* Dataset *
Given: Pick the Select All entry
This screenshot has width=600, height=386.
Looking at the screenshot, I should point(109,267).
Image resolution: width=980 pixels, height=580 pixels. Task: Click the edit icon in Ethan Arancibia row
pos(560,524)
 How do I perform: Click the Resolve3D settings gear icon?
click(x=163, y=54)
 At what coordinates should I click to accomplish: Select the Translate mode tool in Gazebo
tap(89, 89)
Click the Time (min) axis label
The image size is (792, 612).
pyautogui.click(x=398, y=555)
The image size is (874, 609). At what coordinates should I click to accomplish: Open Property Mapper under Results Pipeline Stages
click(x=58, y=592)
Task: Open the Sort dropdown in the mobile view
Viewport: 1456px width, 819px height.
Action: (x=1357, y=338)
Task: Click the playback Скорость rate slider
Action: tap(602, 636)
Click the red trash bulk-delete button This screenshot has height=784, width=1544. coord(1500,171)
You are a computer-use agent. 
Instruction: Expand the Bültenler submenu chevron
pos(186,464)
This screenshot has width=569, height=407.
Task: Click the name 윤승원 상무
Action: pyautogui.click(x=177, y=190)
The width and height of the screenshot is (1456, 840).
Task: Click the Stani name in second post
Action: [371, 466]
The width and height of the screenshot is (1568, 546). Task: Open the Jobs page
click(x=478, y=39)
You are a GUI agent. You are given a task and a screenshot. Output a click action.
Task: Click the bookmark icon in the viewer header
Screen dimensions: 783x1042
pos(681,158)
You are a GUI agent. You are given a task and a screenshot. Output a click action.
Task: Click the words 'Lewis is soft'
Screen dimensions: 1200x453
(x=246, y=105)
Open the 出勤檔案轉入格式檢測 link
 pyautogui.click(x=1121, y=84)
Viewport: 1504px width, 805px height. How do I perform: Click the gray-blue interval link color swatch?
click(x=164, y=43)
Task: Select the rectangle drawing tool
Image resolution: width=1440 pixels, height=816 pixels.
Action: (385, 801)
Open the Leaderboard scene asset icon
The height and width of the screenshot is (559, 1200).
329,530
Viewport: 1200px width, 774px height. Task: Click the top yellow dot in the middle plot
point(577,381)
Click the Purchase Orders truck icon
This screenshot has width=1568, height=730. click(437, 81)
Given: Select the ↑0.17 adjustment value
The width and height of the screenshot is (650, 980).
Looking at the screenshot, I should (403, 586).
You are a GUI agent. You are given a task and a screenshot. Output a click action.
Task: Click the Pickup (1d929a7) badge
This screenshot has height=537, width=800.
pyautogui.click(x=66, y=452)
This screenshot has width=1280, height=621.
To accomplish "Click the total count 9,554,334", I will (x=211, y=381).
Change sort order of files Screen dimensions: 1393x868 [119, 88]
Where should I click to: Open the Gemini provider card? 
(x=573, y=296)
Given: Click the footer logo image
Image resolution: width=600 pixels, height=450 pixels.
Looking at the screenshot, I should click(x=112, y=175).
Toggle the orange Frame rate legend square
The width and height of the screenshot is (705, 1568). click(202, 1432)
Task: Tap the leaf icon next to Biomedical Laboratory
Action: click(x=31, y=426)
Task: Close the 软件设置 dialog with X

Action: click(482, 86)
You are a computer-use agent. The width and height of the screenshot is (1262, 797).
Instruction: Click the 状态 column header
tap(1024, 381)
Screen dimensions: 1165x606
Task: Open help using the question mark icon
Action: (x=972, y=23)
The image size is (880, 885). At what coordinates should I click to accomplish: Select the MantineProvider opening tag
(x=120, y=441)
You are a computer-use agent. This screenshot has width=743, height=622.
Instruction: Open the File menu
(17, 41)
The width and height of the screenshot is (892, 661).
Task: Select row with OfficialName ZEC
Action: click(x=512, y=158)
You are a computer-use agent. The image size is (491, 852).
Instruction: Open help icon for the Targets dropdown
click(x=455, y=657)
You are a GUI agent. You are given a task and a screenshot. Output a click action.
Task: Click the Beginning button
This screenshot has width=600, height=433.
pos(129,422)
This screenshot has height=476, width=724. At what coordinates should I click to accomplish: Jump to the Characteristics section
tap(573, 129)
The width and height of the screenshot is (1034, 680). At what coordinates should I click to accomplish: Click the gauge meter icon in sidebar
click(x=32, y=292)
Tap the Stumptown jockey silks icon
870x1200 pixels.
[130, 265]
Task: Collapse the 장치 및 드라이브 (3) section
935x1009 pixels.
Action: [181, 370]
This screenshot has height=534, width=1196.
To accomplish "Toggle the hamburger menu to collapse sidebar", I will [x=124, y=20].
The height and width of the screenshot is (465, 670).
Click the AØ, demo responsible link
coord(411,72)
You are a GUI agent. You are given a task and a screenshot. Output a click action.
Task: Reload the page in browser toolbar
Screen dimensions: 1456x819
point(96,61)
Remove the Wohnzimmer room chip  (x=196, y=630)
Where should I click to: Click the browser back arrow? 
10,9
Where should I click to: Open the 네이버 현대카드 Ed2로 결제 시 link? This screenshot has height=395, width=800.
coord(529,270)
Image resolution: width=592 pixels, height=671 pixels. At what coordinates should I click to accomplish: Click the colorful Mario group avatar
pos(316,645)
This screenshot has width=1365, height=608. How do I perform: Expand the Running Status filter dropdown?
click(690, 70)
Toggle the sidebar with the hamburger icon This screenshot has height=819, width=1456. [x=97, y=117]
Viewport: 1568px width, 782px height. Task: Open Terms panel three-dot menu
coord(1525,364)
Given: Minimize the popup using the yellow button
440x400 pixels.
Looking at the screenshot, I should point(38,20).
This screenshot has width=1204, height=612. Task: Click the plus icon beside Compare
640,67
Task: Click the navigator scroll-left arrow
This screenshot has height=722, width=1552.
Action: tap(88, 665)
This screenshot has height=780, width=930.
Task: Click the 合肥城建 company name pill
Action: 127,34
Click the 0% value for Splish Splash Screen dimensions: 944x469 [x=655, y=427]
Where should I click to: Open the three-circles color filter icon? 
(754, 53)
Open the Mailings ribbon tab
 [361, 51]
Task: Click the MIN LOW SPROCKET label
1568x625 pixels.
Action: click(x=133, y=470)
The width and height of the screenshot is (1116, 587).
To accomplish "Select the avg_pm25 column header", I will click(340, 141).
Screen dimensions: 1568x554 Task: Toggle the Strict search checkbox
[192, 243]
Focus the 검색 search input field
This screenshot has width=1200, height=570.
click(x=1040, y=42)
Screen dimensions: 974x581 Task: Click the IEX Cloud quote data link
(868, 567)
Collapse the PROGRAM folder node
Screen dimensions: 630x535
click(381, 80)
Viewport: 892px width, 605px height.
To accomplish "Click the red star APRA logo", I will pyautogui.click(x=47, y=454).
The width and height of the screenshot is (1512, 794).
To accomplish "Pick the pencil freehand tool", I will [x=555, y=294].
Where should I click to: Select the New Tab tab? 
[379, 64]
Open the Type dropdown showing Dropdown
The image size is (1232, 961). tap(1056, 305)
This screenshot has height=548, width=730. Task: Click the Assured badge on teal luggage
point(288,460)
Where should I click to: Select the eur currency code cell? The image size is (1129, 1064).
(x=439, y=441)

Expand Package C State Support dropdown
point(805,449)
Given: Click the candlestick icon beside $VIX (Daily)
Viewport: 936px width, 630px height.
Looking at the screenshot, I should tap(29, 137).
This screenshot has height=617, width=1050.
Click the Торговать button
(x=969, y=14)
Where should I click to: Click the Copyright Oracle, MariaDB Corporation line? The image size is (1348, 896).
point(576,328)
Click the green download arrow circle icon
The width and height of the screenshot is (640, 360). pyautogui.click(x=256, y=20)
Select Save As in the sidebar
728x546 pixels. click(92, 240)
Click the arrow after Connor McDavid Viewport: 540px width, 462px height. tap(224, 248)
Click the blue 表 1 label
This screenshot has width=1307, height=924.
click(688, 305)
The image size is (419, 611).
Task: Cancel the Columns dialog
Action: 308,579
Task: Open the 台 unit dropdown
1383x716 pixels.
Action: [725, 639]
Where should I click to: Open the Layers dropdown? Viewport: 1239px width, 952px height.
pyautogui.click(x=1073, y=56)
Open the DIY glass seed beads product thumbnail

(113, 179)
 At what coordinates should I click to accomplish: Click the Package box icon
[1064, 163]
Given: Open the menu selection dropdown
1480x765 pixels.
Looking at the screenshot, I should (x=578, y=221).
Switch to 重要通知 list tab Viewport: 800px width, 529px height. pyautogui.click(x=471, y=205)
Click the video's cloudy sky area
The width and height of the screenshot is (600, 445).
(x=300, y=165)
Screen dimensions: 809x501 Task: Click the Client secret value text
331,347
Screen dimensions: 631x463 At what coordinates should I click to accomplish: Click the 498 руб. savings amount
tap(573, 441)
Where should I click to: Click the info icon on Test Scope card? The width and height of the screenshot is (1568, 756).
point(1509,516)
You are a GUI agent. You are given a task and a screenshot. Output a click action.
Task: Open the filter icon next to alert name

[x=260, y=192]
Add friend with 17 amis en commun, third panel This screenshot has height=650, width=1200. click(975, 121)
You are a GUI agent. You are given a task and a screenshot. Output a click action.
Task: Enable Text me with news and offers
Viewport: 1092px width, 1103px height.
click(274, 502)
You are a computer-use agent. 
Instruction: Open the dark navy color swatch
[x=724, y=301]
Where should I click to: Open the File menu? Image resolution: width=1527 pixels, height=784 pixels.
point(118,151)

* Written problem *
Go through the records above and copy out each line in which the word "panel" appears.

* Full response *
Viewport: 1568px width, 782px height. Task: Open Terms panel three-dot menu
Add friend with 17 amis en commun, third panel This screenshot has height=650, width=1200. click(975, 121)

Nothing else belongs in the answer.